##### Given data #####

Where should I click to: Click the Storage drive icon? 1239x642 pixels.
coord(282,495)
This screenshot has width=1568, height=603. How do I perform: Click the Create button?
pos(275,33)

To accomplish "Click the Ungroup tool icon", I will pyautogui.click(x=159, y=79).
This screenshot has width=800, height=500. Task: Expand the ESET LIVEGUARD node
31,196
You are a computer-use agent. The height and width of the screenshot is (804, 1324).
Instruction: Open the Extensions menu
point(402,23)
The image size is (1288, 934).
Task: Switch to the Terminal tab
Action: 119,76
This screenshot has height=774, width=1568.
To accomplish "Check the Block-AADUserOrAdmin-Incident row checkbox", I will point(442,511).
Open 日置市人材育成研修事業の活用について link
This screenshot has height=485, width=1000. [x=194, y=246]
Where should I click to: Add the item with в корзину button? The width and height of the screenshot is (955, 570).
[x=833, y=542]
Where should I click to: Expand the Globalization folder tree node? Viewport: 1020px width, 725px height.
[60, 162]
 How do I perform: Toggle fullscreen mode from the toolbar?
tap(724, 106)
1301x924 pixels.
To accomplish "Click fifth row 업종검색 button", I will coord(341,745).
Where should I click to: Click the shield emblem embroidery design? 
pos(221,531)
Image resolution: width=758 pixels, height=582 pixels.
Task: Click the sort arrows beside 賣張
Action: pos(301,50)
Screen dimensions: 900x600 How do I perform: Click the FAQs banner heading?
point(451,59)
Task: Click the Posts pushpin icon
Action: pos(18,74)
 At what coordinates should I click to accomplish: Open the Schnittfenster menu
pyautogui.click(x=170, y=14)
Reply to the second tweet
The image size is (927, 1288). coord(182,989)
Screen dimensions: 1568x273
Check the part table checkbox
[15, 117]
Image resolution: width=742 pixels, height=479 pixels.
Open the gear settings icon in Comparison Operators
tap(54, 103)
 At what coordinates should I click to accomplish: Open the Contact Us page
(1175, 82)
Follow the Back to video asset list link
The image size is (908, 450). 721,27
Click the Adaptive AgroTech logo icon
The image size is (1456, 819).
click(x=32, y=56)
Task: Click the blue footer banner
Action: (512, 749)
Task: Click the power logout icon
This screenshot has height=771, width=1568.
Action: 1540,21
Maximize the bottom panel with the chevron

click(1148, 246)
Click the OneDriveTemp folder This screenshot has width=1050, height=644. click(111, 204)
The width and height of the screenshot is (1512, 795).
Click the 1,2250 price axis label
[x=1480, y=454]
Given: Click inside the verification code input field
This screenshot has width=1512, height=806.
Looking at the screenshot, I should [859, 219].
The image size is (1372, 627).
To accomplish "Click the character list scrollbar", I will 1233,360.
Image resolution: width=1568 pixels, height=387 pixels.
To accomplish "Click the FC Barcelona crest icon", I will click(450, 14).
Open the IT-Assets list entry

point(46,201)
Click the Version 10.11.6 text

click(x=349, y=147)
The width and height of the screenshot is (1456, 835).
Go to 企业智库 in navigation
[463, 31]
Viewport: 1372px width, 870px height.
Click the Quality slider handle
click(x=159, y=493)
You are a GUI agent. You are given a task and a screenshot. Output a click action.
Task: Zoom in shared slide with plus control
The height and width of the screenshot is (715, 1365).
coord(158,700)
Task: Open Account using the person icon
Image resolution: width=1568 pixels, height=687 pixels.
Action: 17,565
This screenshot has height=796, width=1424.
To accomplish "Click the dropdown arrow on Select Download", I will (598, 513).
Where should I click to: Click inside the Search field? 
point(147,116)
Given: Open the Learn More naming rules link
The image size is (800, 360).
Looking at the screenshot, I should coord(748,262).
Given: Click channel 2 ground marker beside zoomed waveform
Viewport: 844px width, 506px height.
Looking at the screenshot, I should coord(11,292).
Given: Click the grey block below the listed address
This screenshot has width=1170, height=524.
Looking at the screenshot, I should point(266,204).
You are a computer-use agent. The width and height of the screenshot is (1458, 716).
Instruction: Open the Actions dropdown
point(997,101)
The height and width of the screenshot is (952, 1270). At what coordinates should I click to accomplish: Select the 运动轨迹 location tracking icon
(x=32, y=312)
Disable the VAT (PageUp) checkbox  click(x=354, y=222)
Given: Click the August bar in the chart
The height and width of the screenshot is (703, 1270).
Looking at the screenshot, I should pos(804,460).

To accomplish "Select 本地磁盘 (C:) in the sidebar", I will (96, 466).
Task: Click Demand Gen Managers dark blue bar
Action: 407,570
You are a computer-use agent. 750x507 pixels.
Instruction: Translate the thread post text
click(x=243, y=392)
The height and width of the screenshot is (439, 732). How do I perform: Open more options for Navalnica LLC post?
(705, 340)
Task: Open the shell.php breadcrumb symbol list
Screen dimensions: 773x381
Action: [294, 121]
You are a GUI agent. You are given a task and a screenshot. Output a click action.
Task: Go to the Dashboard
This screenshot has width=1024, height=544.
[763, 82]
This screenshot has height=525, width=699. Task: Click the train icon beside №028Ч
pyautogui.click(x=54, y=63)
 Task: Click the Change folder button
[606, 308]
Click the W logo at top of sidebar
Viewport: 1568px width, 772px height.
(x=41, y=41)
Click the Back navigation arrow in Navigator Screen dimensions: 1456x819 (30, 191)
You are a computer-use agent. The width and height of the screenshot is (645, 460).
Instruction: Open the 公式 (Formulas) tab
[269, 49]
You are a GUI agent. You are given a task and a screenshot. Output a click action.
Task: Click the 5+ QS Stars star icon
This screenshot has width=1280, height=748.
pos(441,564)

#####

Problem requirements:
Copy all the records above line for line, without changing anything.

Answer for the task:
Where should I click to: Click the Storage drive icon? 1239x642 pixels.
coord(282,495)
This screenshot has width=1568, height=603. How do I perform: Click the Create button?
pos(275,33)

To accomplish "Click the Ungroup tool icon", I will pyautogui.click(x=159, y=79).
This screenshot has width=800, height=500. Task: Expand the ESET LIVEGUARD node
31,196
You are a computer-use agent. The height and width of the screenshot is (804, 1324).
Instruction: Open the Extensions menu
point(402,23)
The image size is (1288, 934).
Task: Switch to the Terminal tab
Action: 119,76
This screenshot has height=774, width=1568.
To accomplish "Check the Block-AADUserOrAdmin-Incident row checkbox", I will point(442,511).
Open 日置市人材育成研修事業の活用について link
This screenshot has height=485, width=1000. [x=194, y=246]
Where should I click to: Add the item with в корзину button? The width and height of the screenshot is (955, 570).
[x=833, y=542]
Where should I click to: Expand the Globalization folder tree node? Viewport: 1020px width, 725px height.
[60, 162]
 How do I perform: Toggle fullscreen mode from the toolbar?
tap(724, 106)
1301x924 pixels.
To accomplish "Click fifth row 업종검색 button", I will coord(341,745).
Where should I click to: Click the shield emblem embroidery design? 
pos(221,531)
Image resolution: width=758 pixels, height=582 pixels.
Task: Click the sort arrows beside 賣張
Action: pos(301,50)
Screen dimensions: 900x600 How do I perform: Click the FAQs banner heading?
point(451,59)
Task: Click the Posts pushpin icon
Action: pos(18,74)
 At what coordinates should I click to accomplish: Open the Schnittfenster menu
pyautogui.click(x=170, y=14)
Reply to the second tweet
The image size is (927, 1288). coord(182,989)
Screen dimensions: 1568x273
Check the part table checkbox
[15, 117]
Image resolution: width=742 pixels, height=479 pixels.
Open the gear settings icon in Comparison Operators
tap(54, 103)
 At what coordinates should I click to accomplish: Open the Contact Us page
(1175, 82)
Follow the Back to video asset list link
The image size is (908, 450). 721,27
Click the Adaptive AgroTech logo icon
The image size is (1456, 819).
click(x=32, y=56)
Task: Click the blue footer banner
Action: (512, 749)
Task: Click the power logout icon
This screenshot has height=771, width=1568.
Action: 1540,21
Maximize the bottom panel with the chevron

click(1148, 246)
Click the OneDriveTemp folder This screenshot has width=1050, height=644. click(111, 204)
The width and height of the screenshot is (1512, 795).
Click the 1,2250 price axis label
[x=1480, y=454]
Given: Click inside the verification code input field
This screenshot has width=1512, height=806.
Looking at the screenshot, I should [859, 219].
The image size is (1372, 627).
To accomplish "Click the character list scrollbar", I will 1233,360.
Image resolution: width=1568 pixels, height=387 pixels.
To accomplish "Click the FC Barcelona crest icon", I will click(450, 14).
Open the IT-Assets list entry

point(46,201)
Click the Version 10.11.6 text

click(x=349, y=147)
The width and height of the screenshot is (1456, 835).
Go to 企业智库 in navigation
[463, 31]
Viewport: 1372px width, 870px height.
Click the Quality slider handle
click(x=159, y=493)
You are a GUI agent. You are given a task and a screenshot. Output a click action.
Task: Zoom in shared slide with plus control
The height and width of the screenshot is (715, 1365).
coord(158,700)
Task: Open Account using the person icon
Image resolution: width=1568 pixels, height=687 pixels.
Action: 17,565
This screenshot has height=796, width=1424.
To accomplish "Click the dropdown arrow on Select Download", I will (598, 513).
Where should I click to: Click inside the Search field? 
point(147,116)
Given: Open the Learn More naming rules link
The image size is (800, 360).
Looking at the screenshot, I should coord(748,262).
Given: Click channel 2 ground marker beside zoomed waveform
Viewport: 844px width, 506px height.
Looking at the screenshot, I should coord(11,292).
Given: Click the grey block below the listed address
This screenshot has width=1170, height=524.
Looking at the screenshot, I should point(266,204).
You are a computer-use agent. The width and height of the screenshot is (1458, 716).
Instruction: Open the Actions dropdown
point(997,101)
The height and width of the screenshot is (952, 1270). At what coordinates should I click to accomplish: Select the 运动轨迹 location tracking icon
(x=32, y=312)
Disable the VAT (PageUp) checkbox  click(x=354, y=222)
Given: Click the August bar in the chart
The height and width of the screenshot is (703, 1270).
Looking at the screenshot, I should pos(804,460).

To accomplish "Select 本地磁盘 (C:) in the sidebar", I will (96, 466).
Task: Click Demand Gen Managers dark blue bar
Action: 407,570
You are a computer-use agent. 750x507 pixels.
Instruction: Translate the thread post text
click(x=243, y=392)
The height and width of the screenshot is (439, 732). How do I perform: Open more options for Navalnica LLC post?
(705, 340)
Task: Open the shell.php breadcrumb symbol list
Screen dimensions: 773x381
Action: [294, 121]
You are a GUI agent. You are given a task and a screenshot. Output a click action.
Task: Go to the Dashboard
This screenshot has width=1024, height=544.
[763, 82]
This screenshot has height=525, width=699. Task: Click the train icon beside №028Ч
pyautogui.click(x=54, y=63)
 Task: Click the Change folder button
[606, 308]
Click the W logo at top of sidebar
Viewport: 1568px width, 772px height.
(x=41, y=41)
Click the Back navigation arrow in Navigator Screen dimensions: 1456x819 (30, 191)
You are a computer-use agent. The width and height of the screenshot is (645, 460).
Instruction: Open the 公式 (Formulas) tab
[269, 49]
You are a GUI agent. You are given a task and a screenshot. Output a click action.
Task: Click the 5+ QS Stars star icon
This screenshot has width=1280, height=748.
pos(441,564)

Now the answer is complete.